##### Information shown

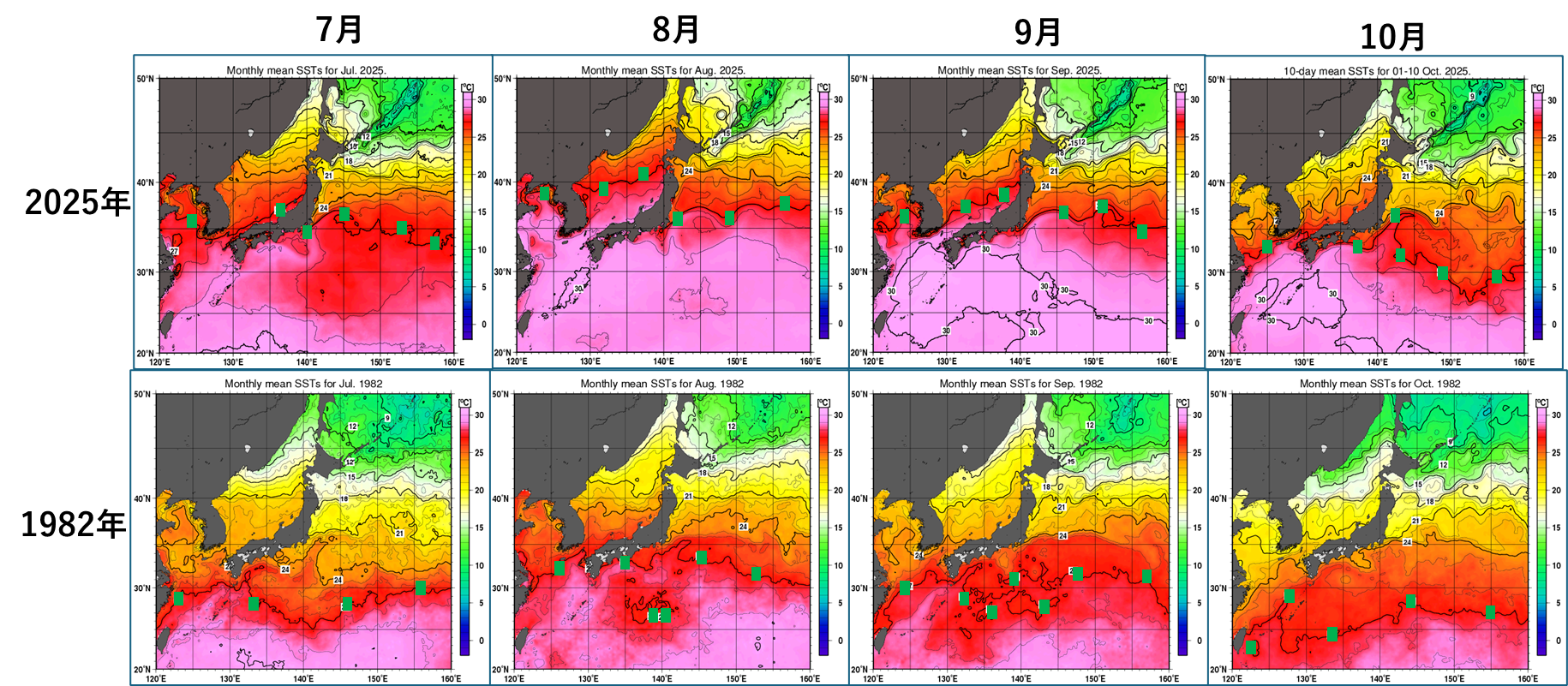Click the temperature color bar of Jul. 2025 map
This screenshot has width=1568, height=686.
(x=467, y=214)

##########
##### Information shown

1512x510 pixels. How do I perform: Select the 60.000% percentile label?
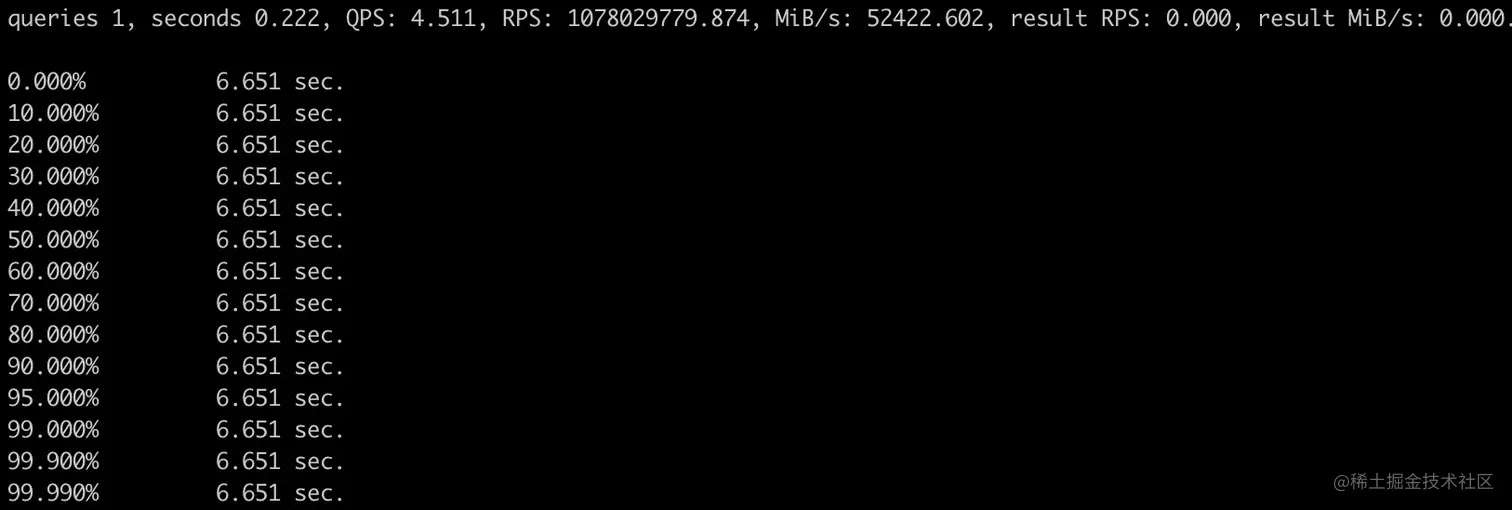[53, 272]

##########

• [Objective]: Copy the entries from the line with "Click the temperature" up to and including the line with "(x=467, y=214)", renaming "color bar" to "legend" and keeping everything else the same. Leave the pictures out of your answer.

• [Solution for this problem]:
Click the temperature legend of Jul. 2025 map
This screenshot has width=1568, height=686.
(x=467, y=214)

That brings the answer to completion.